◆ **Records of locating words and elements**
----

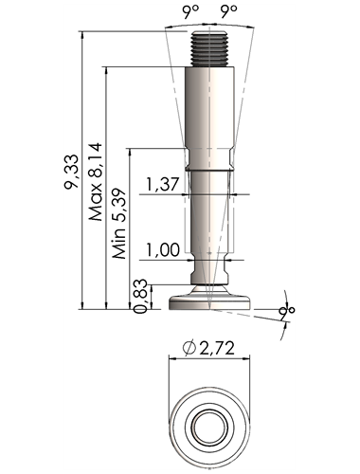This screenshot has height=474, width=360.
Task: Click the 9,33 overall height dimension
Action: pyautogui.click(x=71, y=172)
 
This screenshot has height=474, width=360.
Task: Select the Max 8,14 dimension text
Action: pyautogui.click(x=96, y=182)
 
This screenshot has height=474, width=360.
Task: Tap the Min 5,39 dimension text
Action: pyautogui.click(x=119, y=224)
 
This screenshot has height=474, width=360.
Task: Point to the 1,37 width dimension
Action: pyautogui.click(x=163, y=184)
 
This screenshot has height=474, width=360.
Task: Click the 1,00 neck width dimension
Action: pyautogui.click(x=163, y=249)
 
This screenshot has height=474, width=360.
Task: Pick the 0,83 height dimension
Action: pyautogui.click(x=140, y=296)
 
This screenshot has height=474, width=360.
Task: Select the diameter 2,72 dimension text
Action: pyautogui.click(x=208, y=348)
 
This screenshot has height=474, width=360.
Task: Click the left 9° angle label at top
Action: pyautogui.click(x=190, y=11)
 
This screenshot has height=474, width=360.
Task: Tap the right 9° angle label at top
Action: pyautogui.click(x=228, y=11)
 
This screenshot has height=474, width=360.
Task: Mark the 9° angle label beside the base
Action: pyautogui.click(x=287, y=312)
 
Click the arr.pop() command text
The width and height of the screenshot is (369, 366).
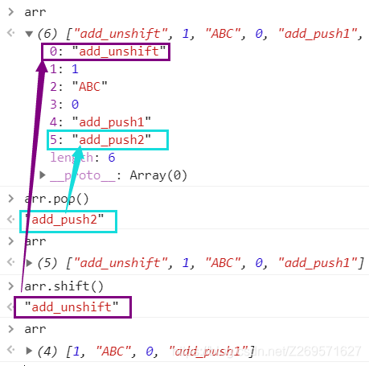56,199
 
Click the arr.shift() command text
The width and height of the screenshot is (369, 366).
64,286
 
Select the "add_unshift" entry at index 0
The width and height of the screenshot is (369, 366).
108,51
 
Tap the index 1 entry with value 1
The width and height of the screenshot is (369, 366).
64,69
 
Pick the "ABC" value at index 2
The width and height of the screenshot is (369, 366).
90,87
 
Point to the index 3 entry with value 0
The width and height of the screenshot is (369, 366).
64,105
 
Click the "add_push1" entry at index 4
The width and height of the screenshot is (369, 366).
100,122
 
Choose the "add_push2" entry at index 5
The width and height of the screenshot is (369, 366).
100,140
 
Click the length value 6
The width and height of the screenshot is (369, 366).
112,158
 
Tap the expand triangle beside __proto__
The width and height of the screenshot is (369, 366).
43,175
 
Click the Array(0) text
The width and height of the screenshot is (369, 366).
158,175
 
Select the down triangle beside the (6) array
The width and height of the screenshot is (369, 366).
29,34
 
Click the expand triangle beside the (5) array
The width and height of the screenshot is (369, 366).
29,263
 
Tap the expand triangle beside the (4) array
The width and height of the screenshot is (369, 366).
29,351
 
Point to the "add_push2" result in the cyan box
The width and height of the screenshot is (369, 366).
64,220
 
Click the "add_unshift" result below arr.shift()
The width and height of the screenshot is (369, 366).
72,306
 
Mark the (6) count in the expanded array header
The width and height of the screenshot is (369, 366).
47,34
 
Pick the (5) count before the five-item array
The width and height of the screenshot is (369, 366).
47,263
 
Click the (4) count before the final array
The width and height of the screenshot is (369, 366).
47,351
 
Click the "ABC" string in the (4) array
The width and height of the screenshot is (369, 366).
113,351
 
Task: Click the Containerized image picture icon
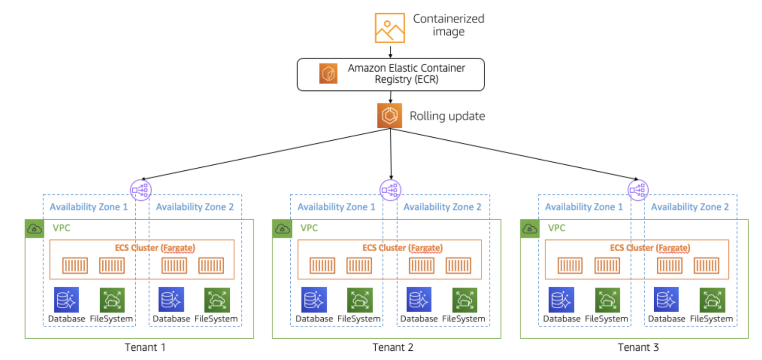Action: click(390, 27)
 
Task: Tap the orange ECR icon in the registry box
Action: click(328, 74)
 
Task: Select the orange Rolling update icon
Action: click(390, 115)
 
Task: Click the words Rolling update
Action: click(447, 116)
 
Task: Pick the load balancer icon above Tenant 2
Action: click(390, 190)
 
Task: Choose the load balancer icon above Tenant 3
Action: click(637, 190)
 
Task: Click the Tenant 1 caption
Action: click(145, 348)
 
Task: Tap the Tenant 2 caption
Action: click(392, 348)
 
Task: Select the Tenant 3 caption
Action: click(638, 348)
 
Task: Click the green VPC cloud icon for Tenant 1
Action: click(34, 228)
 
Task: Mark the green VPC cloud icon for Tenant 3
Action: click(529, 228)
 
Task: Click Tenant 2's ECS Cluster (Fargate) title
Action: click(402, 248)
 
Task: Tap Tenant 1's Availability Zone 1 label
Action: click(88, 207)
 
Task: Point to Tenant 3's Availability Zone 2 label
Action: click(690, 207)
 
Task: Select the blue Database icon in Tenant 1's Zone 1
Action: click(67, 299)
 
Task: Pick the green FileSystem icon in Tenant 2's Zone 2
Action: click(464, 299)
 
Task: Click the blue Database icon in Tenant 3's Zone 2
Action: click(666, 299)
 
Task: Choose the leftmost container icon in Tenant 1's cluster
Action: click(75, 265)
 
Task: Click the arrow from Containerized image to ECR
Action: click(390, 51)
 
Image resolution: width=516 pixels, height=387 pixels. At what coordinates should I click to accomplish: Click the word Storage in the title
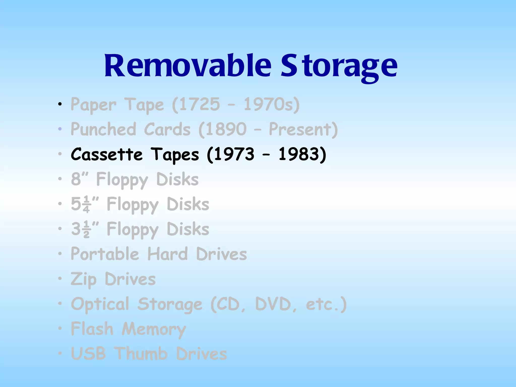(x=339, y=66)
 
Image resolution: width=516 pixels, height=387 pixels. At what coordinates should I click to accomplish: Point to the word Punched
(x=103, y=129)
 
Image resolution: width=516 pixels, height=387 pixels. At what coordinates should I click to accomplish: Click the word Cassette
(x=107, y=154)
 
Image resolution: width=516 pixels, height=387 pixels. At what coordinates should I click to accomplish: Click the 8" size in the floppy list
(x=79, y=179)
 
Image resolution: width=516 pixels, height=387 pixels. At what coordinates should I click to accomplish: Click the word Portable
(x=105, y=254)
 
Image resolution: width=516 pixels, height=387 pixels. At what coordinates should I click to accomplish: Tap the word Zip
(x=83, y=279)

----

◆ **Problem to solve**
Rewrite all of the material above with every occurrence of "dimension" changed to "measurement", keeping everything else the same and leaving out the pictures.

◆ **Output of the exercise**
This screenshot has height=474, width=360.
Task: Click the 9,33 overall height measurement
Action: pyautogui.click(x=71, y=172)
 
This screenshot has height=474, width=360.
Task: Select the Max 8,14 measurement text
Action: pyautogui.click(x=96, y=182)
 
This screenshot has height=474, width=360.
Task: Tap the Min 5,39 measurement text
Action: pyautogui.click(x=119, y=224)
 
This screenshot has height=474, width=360.
Task: Point to the 1,37 width measurement
Action: pyautogui.click(x=163, y=184)
 
This screenshot has height=474, width=360.
Task: Click the 1,00 neck width measurement
Action: pyautogui.click(x=163, y=249)
 
This screenshot has height=474, width=360.
Task: Pick the 0,83 height measurement
Action: pyautogui.click(x=140, y=296)
 
This screenshot has height=474, width=360.
Task: Select the diameter 2,72 measurement text
Action: pyautogui.click(x=208, y=348)
 
This screenshot has height=474, width=360.
Task: Click the left 9° angle label at top
Action: pyautogui.click(x=190, y=11)
 
This screenshot has height=474, width=360.
Task: Tap the right 9° angle label at top
Action: pyautogui.click(x=228, y=11)
 
This screenshot has height=474, width=360.
Task: Mark the 9° angle label beside the base
Action: pyautogui.click(x=287, y=312)
 
Click the arr.pop() command text
The width and height of the screenshot is (369, 366).
56,199
 
Click the arr.shift() command text
The width and height of the screenshot is (369, 366).
64,286
 
Select the "add_unshift" entry at index 0
The width and height of the screenshot is (369, 366).
108,51
 
Tap the index 1 entry with value 1
The width and height of the screenshot is (369, 366).
64,69
 
Pick the "ABC" value at index 2
The width and height of the screenshot is (369, 366).
90,87
 
Point to the index 3 entry with value 0
The width and height of the screenshot is (369, 366).
64,105
 
Click the "add_push1" entry at index 4
The width and height of the screenshot is (369, 366).
100,122
 
Choose the "add_push2" entry at index 5
The width and height of the screenshot is (369, 366).
100,140
 
Click the length value 6
The width and height of the screenshot is (369, 366).
112,158
 
Tap the expand triangle beside __proto__
The width and height of the screenshot is (369, 366).
43,175
 
Click the Array(0) text
The width and height of the screenshot is (369, 366).
158,175
 
Select the down triangle beside the (6) array
The width and height of the screenshot is (369, 366).
29,34
 
Click the expand triangle beside the (5) array
The width and height of the screenshot is (369, 366).
29,263
 
Tap the expand triangle beside the (4) array
The width and height of the screenshot is (369, 366).
29,351
 
Point to the "add_push2" result in the cyan box
The width and height of the screenshot is (369, 366).
64,220
 
Click the "add_unshift" result below arr.shift()
The width and height of the screenshot is (369, 366).
72,306
 
Mark the (6) count in the expanded array header
The width and height of the screenshot is (369, 366).
47,34
 
Pick the (5) count before the five-item array
The width and height of the screenshot is (369, 366).
47,263
 
Click the (4) count before the final array
The width and height of the screenshot is (369, 366).
47,351
 
Click the "ABC" string in the (4) array
The width and height of the screenshot is (369, 366).
113,351
 
Task: Click the Containerized image picture icon
Action: click(390, 27)
 
Task: Tap the orange ECR icon in the registry box
Action: click(328, 74)
 
Task: Select the orange Rolling update icon
Action: click(390, 115)
 
Task: Click the words Rolling update
Action: click(447, 116)
 
Task: Pick the load balancer icon above Tenant 2
Action: click(390, 190)
 
Task: Choose the load balancer icon above Tenant 3
Action: click(637, 190)
 
Task: Click the Tenant 1 caption
Action: click(145, 348)
 
Task: Tap the Tenant 2 caption
Action: click(392, 348)
 
Task: Select the Tenant 3 caption
Action: click(638, 348)
 
Task: Click the green VPC cloud icon for Tenant 1
Action: click(34, 228)
 
Task: Mark the green VPC cloud icon for Tenant 3
Action: click(529, 228)
 
Task: Click Tenant 2's ECS Cluster (Fargate) title
Action: click(402, 248)
 
Task: Tap Tenant 1's Availability Zone 1 label
Action: click(88, 207)
 
Task: Point to Tenant 3's Availability Zone 2 label
Action: click(690, 207)
 
Task: Select the blue Database icon in Tenant 1's Zone 1
Action: click(67, 299)
 
Task: Pick the green FileSystem icon in Tenant 2's Zone 2
Action: click(464, 299)
 
Task: Click the blue Database icon in Tenant 3's Zone 2
Action: click(666, 299)
 
Task: Choose the leftmost container icon in Tenant 1's cluster
Action: click(75, 265)
 
Task: Click the arrow from Containerized image to ECR
Action: click(390, 51)
 
Image resolution: width=516 pixels, height=387 pixels. At what coordinates should I click to accomplish: Click the word Storage in the title
(x=339, y=66)
 
Image resolution: width=516 pixels, height=387 pixels. At what coordinates should I click to accomplish: Point to the word Punched
(x=103, y=129)
 
Image resolution: width=516 pixels, height=387 pixels. At what coordinates should I click to accomplish: Click the word Cassette
(x=107, y=154)
 
Image resolution: width=516 pixels, height=387 pixels. At what coordinates should I click to accomplish: Click the 8" size in the floppy list
(x=79, y=179)
 
Image resolution: width=516 pixels, height=387 pixels. At what coordinates should I click to accomplish: Click the word Portable
(x=105, y=254)
 
Image resolution: width=516 pixels, height=387 pixels. At what coordinates should I click to accomplish: Tap the word Zip
(x=83, y=279)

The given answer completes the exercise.